WHAT THIS EXERCISE ASKS:
**1)** Answer these questions from the Ultron helmet post, one line each, marked (a), (b) and (c):
(a) On which blog did the post first appear?
(b) What material was the new helmet to be made of?
(c) Which printer model did the outside printing company use?
**2)** Shorten the paragraph of the Ultron helmet post that begins "From the outset we decided" into a brief bulleted list that keeps its main facts.
**3)** Carry on the Ultron helmet post from its final sentence.

GIVEN TEXT:
────────────────────────────────────────

Upgrading the Ultron 5 Helmet

This blog post originally appeared on the blog for Freeside Atlanta, a hackerspace located in Atlanta, GA where I do the majority of my work.

Part 1: Building the Armor

My most recent major project was to upgrade a costume I built last year of the Marvel comic's character, Ultron. The costume owner wanted a new and improved helmet, made of cast resin and full of all sorts of lights. It was a big and ambitious project, and I was very excited to get started.


 Here's how we got there.

From the outset we decided that we wanted the master sculpt to be 3D printed - but for those of you familiar with 3D printing, you know that extremely large prints are difficult if not impossible to produce. Most often, you will have to break your model up into many different segments, which you then assemble like a 3D jigsaw puzzle. We opted not to do that, and instead outsourced to a professional 3D printing company based in Florida called TheObjectShop. They have a Zcorp 650, which is a very large printer that prints in a plaster like material, which is then hardened with cyanoacrylate AKA super glue.

The resulting print, while expensive, was absolutely phenomenal.

────────────────────────────────────────

DATA EXTRACT:
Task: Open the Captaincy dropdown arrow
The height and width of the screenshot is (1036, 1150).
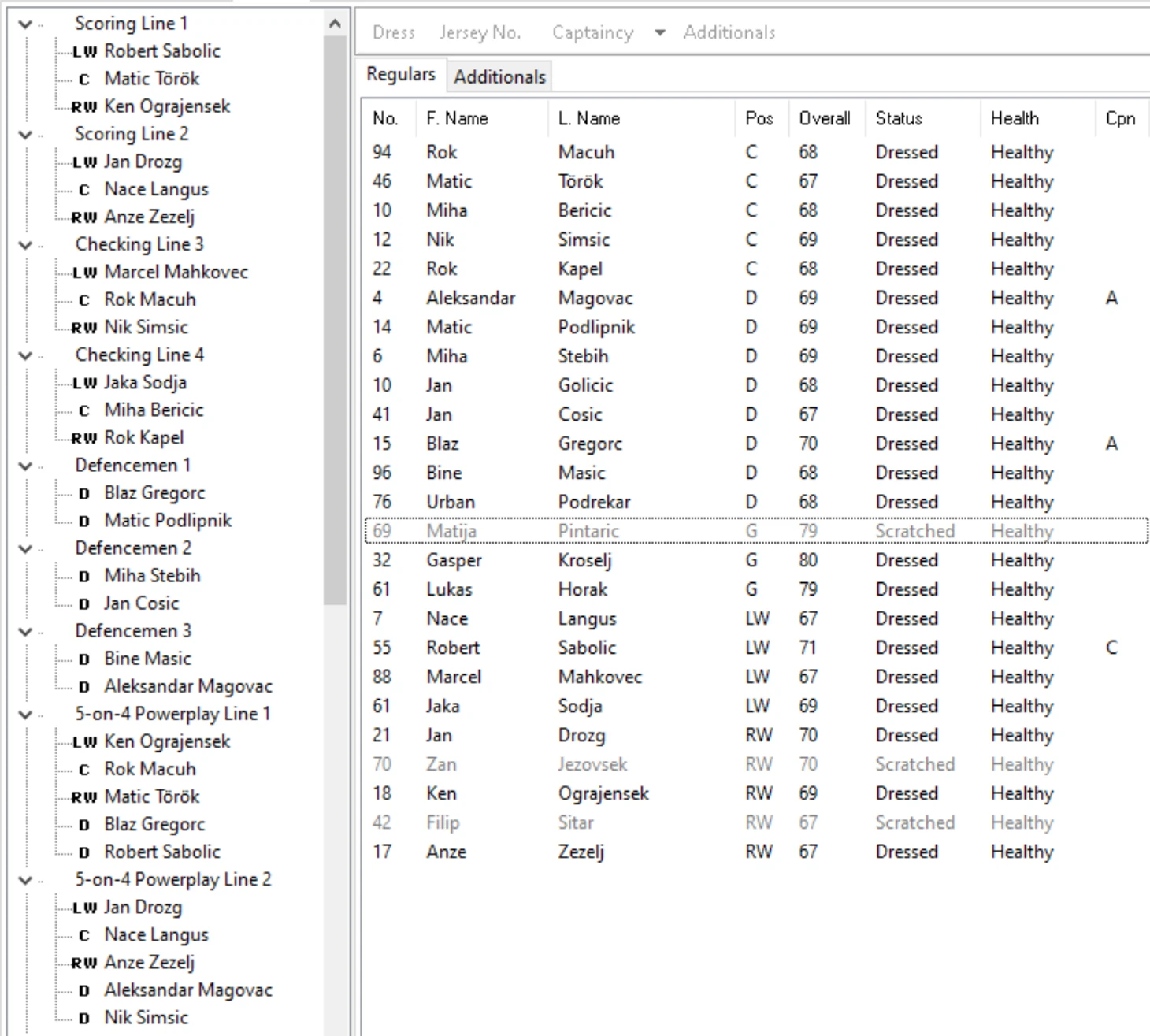Action: click(660, 32)
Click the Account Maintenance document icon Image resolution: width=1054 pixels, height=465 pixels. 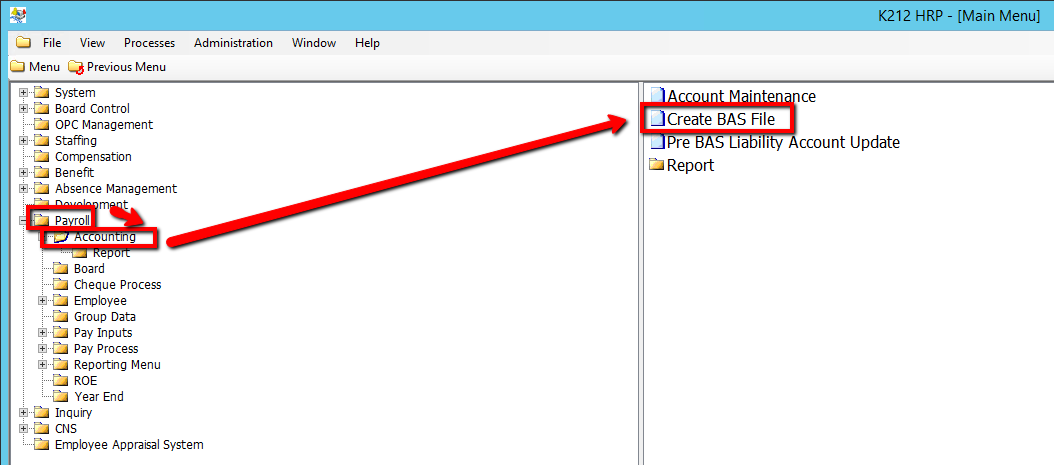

────────────────────────────────────────

EXPECTED OUTPUTS:
**1)**
(a) The blog for Freeside Atlanta, a hackerspace in Atlanta, GA.
(b) Cast resin.
(c) A Zcorp 650.

**2)**
- The master sculpt was to be 3D printed.
- Very large prints are hard or impossible to make and usually must be split into segments and assembled like a 3D jigsaw puzzle.
- Instead of doing that, the team outsourced the print to TheObjectShop, a professional 3D printing company in Florida.
- TheObjectShop uses a Zcorp 650, a very large printer that prints in a plaster-like material hardened with cyanoacrylate (super glue).

**3)**
 Like all 3D prints, the surface had a texture to it that was unsuitable for our needs. I set about cleaning up the surface to as smooth as I could get it, a process which took about 2 and a half weeks. The process is simple - spray the piece with filler primer, fill any large problem areas with bondo or spot filler, and use increasingly finer grits of sandpaper - but extremely tedious and time consuming. I started at 80 grit to knock down some of the bigger problem areas, and worked my way up to 800 grit wet sanding. The results were a helmet that was nearly flawless.




 Now that our master sculpt was completed, we had to create a 2 part jacket mold out of silicone. This would allow us to produce many different copies in urethane resin later down the line. Urethane resin is lighter weight and more sturdy than the brittle plaster 3D print. These are important factors, considering it would be worn for 6-8 hours a day (if not more) and require a bunch of electronics glued and bolted inside of it.

To create the 2 part mold, first we have to make a parting wall all the way around the helmet, which will be the interfacing layer where the 2 sides of the silicone molds touch. We use the end of our Xacto knife to create little bumps all along the edge, which are registration keys that help the two halves line up properly.




 Once the first half of the silicone mold is applied, we flip the whole thing over, remove the parting wall, and apply a coat of releasing agent before we apply the second half of silicone. The releasing agent is absolutely critical - silicone will not stick to anything except other silicone. Without the releasing agent, we would essentially create a big silicone bowl which would be next to impossible to use for our purposes.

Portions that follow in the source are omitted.